Hopefully I'm even in the right ballpark using policy routing in the first place to try and preserve source IP. Any help would be really appreciated. 

    1 reply

    SJFriedl
    New Member
    May 8, 2021

    ntmc01 wrote:

    Hoping somebody can help me get Policy Routes working on an old FGT60D v5.2.0.

    From the deny log it looks like 176.* is the outside address of your Fortigate, and you're trying to pass that *destination* address through the Fortigate unchanged - which should be straightforward - through the DMZ over to a different firewall, the Palo Alto.

    The thing I'm confused about: if you enable NAT, it should be converting the *destination* IP, of 176.* to 192.168.*, not the *source*, so something just doesn't feel right here. Do you also have NAT turned on in the Palo Alto?

     

    If you look at your IPv4 policy page in Sequence mode, what's policy #0?

    ntmc01
    ntmc01Author
    New Member
    May 8, 2021

    SJFriedl wrote:
    you're trying to pass that *destination* address through the Fortigate unchanged

    Not quite, I want there to be no source address translation at all, so that the source is the last public address before

    hitting my SMTP server. 

     

    On the Palo Alto I have 'no source translation' configured in the NAT policy, so it's essentially transparent in terms of source, with postfix logs showing the source as being the FortiGate's gateway:

     

    May 8 15:32:12 mid-smtp-01 postfix/smtpd[1863]: connect from unknown[192.168.0.1] May 8 15:32:13 mid-smtp-01 postfix/smtpd[1863]: 26E7C60DD404: client=unknown[192.168.0.1]

     

    I feel like if I can forward SMTP to port 25 on the PA on 192.168.0.254 without source translation, in the same way I'm doing from the PA to the SMTP server, it would achieve what I want.
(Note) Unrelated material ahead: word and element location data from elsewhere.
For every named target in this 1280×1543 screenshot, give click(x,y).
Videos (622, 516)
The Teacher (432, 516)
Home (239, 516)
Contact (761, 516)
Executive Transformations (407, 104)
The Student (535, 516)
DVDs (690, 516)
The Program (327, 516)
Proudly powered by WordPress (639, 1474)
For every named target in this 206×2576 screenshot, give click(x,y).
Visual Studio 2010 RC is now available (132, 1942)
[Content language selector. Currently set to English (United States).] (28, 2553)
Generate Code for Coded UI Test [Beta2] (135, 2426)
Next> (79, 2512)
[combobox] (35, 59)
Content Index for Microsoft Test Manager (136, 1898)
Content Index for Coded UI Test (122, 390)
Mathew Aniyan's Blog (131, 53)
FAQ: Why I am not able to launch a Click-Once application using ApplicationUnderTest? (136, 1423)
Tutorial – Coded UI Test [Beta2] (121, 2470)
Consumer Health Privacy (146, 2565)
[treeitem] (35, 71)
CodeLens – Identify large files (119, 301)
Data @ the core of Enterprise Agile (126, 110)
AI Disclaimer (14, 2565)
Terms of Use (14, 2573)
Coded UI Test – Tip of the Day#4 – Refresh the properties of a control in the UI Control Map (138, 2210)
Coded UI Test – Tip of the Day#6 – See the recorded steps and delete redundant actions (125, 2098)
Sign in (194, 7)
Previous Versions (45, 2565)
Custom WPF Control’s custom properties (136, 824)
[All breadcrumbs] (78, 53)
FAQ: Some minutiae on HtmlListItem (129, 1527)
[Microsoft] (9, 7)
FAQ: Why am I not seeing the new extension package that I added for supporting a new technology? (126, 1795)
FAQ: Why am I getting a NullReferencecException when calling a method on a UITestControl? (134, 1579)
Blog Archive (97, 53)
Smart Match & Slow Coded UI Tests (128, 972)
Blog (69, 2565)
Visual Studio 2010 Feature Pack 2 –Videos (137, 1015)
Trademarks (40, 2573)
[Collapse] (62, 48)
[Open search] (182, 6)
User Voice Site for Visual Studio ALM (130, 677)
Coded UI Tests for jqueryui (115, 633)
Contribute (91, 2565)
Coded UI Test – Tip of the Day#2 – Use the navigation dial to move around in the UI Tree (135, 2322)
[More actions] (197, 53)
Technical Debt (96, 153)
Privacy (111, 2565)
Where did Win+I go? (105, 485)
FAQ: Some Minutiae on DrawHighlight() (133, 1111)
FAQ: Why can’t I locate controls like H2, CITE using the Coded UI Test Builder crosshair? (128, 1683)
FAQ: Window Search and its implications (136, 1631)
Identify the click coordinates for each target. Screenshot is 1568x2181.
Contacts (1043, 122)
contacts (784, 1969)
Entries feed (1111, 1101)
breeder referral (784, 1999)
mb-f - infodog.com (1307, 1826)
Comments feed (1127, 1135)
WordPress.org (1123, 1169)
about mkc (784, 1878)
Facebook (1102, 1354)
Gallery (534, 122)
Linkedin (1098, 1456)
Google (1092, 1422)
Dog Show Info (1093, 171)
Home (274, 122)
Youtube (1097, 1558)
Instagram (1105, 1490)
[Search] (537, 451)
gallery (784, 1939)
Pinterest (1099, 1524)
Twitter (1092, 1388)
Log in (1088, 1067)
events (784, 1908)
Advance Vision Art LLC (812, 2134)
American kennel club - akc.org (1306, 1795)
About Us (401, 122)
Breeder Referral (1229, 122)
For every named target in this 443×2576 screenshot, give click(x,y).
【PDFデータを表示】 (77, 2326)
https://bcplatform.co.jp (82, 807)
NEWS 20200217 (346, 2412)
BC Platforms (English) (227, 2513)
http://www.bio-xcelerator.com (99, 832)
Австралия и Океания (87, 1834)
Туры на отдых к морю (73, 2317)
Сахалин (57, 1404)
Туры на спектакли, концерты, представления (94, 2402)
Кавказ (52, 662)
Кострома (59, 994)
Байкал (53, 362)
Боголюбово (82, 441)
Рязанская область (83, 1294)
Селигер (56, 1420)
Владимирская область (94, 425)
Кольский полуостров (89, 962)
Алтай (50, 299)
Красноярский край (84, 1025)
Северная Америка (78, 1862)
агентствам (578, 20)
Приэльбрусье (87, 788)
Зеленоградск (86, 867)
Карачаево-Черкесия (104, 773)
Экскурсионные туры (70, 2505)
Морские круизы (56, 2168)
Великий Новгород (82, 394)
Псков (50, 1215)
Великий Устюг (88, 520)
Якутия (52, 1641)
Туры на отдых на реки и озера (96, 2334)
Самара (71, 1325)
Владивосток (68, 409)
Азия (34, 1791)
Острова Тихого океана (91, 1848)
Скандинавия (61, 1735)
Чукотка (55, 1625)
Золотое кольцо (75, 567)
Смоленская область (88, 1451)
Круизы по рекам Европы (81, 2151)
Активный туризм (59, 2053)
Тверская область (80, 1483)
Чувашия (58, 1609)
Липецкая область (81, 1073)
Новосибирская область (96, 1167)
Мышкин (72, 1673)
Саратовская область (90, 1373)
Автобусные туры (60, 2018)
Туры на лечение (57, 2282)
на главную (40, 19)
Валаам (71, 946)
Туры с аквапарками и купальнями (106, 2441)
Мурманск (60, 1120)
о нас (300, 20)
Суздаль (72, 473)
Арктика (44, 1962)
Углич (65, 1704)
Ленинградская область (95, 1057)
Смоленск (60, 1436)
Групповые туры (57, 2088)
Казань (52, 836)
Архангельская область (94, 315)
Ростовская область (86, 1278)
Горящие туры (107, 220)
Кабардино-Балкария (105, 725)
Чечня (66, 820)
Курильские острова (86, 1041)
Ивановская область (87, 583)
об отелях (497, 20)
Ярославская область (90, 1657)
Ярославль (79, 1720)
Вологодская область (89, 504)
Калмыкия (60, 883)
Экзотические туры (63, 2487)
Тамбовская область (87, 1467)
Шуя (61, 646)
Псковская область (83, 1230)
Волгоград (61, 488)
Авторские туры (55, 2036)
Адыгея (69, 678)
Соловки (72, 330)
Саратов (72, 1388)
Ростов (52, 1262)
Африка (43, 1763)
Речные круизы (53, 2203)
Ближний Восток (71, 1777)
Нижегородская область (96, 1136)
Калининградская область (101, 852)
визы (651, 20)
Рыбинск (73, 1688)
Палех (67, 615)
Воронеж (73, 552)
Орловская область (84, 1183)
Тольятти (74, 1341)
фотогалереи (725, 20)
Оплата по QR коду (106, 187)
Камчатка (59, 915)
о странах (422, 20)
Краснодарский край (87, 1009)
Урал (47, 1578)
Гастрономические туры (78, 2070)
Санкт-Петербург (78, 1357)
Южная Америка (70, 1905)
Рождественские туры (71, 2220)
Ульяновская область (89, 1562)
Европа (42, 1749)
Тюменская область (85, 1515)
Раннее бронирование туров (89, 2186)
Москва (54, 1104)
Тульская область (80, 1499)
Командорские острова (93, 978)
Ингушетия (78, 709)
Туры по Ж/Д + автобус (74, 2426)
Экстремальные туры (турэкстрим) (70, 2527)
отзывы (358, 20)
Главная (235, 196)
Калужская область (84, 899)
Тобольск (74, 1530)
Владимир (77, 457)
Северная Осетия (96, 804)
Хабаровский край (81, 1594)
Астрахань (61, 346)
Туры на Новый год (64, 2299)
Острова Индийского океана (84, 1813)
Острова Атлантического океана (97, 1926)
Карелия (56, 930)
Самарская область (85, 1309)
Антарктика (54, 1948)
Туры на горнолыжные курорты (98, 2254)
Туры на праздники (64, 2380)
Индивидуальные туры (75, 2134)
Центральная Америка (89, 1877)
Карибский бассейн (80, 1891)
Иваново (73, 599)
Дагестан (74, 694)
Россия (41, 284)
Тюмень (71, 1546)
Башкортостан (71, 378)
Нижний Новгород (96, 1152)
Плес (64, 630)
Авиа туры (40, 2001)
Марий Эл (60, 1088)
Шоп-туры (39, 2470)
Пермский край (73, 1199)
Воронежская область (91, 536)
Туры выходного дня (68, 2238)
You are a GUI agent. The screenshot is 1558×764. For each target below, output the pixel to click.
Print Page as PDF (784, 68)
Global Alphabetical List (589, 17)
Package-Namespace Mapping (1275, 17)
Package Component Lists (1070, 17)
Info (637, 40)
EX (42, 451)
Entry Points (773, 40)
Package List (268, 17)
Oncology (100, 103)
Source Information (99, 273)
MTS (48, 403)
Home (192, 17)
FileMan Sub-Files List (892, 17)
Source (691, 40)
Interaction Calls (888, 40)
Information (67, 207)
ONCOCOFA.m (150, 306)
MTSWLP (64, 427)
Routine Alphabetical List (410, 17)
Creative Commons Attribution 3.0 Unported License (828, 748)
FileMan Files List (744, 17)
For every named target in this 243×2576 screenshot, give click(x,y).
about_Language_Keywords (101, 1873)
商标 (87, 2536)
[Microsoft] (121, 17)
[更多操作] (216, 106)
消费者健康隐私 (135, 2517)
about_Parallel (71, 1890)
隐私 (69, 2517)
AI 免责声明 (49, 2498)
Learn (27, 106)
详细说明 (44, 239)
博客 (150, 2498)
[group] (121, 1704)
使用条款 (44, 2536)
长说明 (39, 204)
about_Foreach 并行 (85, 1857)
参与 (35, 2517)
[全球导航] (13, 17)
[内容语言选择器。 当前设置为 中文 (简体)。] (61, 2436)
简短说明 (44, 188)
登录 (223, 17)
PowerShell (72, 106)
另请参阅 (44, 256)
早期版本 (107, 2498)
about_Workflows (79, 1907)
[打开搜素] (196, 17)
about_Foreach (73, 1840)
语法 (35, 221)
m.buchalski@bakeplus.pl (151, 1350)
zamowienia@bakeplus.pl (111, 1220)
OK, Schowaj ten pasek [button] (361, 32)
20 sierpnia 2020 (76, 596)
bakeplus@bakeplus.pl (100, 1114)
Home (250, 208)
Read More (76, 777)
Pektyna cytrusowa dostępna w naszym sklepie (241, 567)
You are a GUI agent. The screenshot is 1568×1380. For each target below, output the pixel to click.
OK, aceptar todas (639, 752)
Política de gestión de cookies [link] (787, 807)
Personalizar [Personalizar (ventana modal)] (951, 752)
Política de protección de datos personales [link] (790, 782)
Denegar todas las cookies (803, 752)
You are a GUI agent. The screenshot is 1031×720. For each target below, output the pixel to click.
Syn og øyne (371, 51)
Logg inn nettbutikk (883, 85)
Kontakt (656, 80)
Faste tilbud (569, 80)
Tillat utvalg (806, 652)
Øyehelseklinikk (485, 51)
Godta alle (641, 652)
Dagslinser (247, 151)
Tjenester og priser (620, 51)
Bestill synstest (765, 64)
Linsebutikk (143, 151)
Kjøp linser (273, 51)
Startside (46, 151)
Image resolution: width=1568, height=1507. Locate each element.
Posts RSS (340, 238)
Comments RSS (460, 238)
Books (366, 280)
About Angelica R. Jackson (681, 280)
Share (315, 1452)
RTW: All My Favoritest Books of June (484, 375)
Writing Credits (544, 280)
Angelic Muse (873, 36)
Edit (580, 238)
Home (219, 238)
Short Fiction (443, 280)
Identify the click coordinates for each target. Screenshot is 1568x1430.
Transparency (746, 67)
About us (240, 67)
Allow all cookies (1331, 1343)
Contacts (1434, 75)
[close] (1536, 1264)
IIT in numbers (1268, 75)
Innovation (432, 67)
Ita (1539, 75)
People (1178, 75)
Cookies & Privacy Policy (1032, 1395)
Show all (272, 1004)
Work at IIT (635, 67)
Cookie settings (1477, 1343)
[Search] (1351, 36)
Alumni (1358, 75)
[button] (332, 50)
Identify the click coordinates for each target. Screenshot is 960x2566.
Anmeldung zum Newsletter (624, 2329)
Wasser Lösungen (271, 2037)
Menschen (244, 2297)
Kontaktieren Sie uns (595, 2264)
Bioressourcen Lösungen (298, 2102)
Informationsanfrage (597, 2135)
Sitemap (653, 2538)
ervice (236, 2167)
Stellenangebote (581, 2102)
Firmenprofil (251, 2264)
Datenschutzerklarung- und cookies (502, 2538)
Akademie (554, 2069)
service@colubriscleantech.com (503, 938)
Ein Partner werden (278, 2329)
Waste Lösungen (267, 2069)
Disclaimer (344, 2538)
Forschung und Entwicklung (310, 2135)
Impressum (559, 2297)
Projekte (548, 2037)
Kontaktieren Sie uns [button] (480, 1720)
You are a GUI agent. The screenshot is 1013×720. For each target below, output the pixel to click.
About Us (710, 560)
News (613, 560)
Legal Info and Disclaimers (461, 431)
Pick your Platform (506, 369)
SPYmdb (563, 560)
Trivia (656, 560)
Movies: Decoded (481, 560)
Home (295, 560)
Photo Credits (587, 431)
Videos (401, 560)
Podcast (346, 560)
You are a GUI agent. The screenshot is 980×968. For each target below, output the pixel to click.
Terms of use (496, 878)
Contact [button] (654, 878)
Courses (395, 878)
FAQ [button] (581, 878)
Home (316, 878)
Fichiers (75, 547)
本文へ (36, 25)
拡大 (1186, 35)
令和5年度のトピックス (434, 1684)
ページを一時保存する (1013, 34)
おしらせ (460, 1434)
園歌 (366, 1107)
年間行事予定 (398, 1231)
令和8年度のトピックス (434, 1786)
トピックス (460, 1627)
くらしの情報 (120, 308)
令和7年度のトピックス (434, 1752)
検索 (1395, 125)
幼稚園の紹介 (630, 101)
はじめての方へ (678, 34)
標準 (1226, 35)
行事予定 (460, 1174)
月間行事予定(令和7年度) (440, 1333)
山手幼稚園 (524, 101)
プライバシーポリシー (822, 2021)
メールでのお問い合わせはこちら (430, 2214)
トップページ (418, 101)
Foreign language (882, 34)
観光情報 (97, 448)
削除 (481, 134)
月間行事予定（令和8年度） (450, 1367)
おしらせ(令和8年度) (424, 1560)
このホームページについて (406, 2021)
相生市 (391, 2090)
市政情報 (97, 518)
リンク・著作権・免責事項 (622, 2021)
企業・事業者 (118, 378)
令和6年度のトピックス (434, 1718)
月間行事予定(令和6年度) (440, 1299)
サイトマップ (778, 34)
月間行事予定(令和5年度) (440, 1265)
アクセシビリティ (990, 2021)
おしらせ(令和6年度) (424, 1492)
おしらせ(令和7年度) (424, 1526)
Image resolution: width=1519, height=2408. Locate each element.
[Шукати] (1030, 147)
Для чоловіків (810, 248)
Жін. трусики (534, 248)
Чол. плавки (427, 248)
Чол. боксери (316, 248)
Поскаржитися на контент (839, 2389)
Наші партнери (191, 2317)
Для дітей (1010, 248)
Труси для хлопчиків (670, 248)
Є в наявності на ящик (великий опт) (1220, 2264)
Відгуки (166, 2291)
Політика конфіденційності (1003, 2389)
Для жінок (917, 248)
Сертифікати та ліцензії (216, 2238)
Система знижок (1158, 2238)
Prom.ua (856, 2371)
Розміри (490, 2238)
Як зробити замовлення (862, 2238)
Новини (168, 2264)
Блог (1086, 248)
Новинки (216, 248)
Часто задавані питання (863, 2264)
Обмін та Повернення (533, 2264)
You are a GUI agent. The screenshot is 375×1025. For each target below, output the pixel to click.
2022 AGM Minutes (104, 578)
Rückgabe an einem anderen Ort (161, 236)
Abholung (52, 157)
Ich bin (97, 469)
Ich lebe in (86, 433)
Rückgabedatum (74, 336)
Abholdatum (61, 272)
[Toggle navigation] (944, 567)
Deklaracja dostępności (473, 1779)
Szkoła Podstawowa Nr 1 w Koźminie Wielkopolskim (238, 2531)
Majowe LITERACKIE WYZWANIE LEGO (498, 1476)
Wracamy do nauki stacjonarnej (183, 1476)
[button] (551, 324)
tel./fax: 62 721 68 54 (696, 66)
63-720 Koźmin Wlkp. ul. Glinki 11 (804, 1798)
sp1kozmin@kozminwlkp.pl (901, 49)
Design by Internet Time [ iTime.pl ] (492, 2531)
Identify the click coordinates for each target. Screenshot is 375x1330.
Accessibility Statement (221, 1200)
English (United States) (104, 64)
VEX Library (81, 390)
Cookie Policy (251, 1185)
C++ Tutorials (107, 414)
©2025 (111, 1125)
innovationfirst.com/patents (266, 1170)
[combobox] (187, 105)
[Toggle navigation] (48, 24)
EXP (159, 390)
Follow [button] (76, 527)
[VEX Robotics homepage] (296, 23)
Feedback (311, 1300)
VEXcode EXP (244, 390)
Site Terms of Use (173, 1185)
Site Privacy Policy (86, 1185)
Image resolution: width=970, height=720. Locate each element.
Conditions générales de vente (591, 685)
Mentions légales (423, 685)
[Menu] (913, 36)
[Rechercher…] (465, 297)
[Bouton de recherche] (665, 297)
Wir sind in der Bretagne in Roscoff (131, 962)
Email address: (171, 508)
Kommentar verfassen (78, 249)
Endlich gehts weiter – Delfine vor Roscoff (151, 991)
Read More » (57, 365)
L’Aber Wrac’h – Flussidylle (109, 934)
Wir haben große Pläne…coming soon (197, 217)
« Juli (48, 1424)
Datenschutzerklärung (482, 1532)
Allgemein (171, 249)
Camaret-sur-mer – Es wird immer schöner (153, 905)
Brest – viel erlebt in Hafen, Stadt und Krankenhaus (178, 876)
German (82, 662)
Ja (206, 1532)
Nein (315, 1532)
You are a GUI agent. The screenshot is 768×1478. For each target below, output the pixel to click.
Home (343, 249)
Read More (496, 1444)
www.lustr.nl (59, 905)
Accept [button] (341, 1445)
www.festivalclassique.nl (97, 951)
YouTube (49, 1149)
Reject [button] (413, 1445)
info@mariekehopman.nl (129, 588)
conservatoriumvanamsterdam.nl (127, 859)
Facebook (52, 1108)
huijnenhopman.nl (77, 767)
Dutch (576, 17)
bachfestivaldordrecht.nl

Policy route sounded like the way to go, but every combination I've tried doesn't work.

     

    Feel like I'm doing something silly in the policy rule or completely misunderstanding how this would work.

     

    SJFriedl wrote:

    If you look at your IPv4 policy page in Sequence mode, what's policy #0?

     

    Not sure there's a sequence tab in v5.2.0, but I don't see a policy #0. I presume this is implicit deny? I have a standard deny any/any all/all rule at the bottom for logging purposes. 

    SJFriedl
    New Member
    May 8, 2021

    I suppose if it were me, I'd get into the CLI and run something like:

     

    diagnose sniffer packet any "tcp port 25" 4

     

    and see what's doing this translation in the Fortigate; maybe it will tell you something?

     

    Do you have a Virtual IP defined anywhere that shares the public IP?